A pintura de Denilson de 2019, Re-Anthropophagia, mostra a cabeça de Andrade sendo apresentada a artistas tribais em um prato. A pintura agora está na Pinacoteca de São Paulo ao lado da pintura modernista de Torsilla do Amaral, Antropofagia, de 1929.

Dodson se encontrou com Espel e Denilson em 2019, e os três discutiram sua tradução. Tanto Espel, Dodson e Denilson afirmam que o romance de Andrade não é um problema, mas sim que os modernistas “inventaram” práticas culturais indígenas de longa data.

Em um ensaio, Espel contou que perguntou a Magunaima por que Andrade havia permitido que ela “roubasse” sua história. “Meu filho”, Makunaima responde no ensaio, “estou preso na capa desse livro. Dizem que fui sequestrado, roubado, traído, enganado. Dizem que sou um tolo. Não! Era minha intenção ser na capa.Eu queria ir com aqueles homens.Eu sou nosso Eu queria fazer história e vi uma oportunidade de encontrar nossa eternidade.

Espel morreu em 2022 e Dodson solicitou que o New Directions usasse uma de suas pinturas como capa de sua tradução de “Magunaima”.

Quase um século após a publicação do romance, muitos dos admiradores brasileiros do romance estão incertos sobre como ele será recebido nos Estados Unidos. “Magunaima está sempre à beira da revogação”, diz Mira Monteiro, professora de Princeton.

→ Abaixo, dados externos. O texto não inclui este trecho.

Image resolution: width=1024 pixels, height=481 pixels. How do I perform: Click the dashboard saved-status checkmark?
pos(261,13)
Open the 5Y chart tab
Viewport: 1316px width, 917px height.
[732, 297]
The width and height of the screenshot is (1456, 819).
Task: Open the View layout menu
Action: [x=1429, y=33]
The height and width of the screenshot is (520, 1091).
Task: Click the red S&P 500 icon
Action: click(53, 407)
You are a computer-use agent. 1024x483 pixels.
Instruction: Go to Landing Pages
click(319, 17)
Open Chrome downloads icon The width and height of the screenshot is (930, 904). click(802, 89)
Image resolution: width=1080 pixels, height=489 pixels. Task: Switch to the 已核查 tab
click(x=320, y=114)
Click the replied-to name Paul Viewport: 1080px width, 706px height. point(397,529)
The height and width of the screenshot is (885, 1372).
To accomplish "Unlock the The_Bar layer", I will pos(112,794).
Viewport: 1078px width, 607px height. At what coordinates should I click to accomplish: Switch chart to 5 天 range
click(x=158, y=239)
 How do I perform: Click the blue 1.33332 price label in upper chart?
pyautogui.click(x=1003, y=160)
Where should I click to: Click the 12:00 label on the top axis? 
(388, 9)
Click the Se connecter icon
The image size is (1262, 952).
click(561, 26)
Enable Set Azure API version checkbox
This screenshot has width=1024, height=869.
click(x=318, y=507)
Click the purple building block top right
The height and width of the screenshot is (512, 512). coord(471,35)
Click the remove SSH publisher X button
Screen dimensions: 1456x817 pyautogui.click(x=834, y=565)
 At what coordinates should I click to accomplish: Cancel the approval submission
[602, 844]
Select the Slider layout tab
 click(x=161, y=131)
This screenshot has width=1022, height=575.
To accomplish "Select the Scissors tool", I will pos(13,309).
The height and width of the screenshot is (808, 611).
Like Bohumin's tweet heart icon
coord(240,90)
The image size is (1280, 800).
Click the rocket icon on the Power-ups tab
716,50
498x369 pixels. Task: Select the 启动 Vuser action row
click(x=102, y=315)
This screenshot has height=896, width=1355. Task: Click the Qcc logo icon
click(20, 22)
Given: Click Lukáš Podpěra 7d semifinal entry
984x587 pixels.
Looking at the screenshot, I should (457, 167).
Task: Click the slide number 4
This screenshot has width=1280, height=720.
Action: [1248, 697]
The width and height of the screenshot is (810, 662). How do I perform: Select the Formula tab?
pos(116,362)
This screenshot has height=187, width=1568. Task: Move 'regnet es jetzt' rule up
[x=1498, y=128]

Ainda assim, Dodson acha que o livro vai ressoar com um novo público americano, uma história assombrada pela escravidão e imigração nativa, marcada pela interação entre imigração e racismo – e “ressaltada por tensões de longa data de multiculturalismo utópico”.

“Acho que os americanos vão perceber o absurdo de um grupo diverso de pessoas unidas sob uma bandeira”, disse Dodson.